Dataset entries:
════════════════════

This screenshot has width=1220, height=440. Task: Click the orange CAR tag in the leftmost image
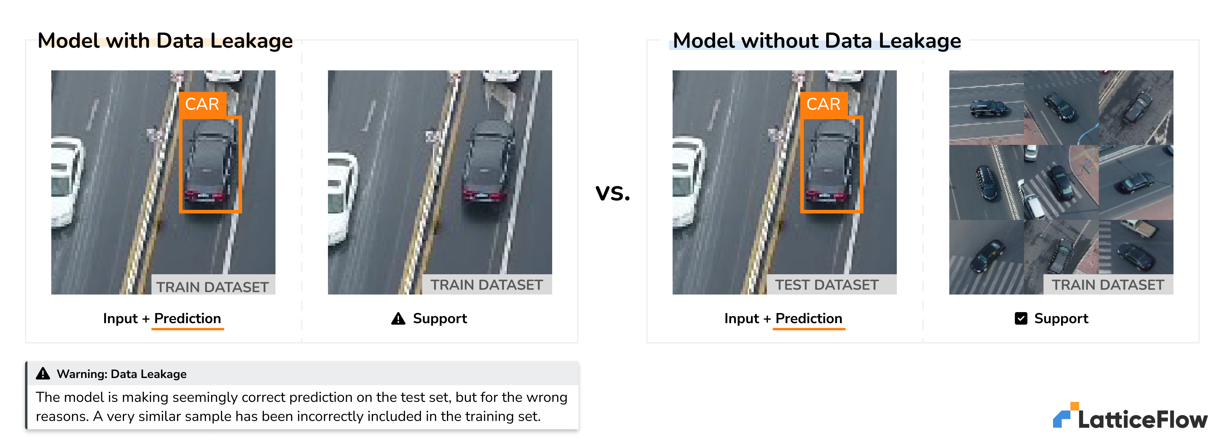[202, 104]
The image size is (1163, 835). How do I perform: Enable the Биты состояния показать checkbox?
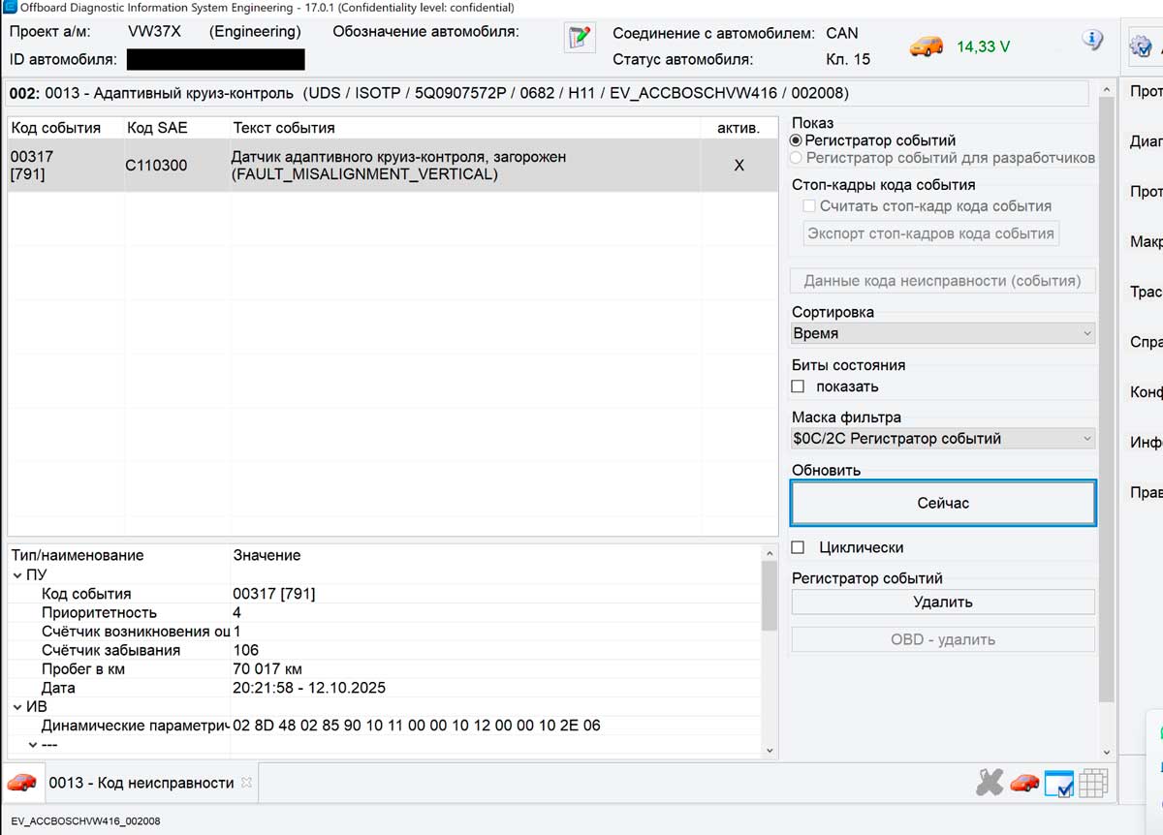pyautogui.click(x=798, y=387)
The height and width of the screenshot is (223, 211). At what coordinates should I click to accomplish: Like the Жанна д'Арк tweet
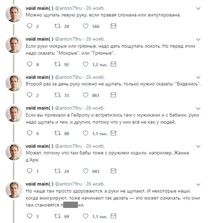86,171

════════════════════

Transcribe, without alteration, each line from the one with "The height and" through the last line of the data; no pictures belong in the copy.

The height and width of the screenshot is (223, 211). At what coordinates should I click to accomplish: Like the Жанна д'Арк tweet
86,171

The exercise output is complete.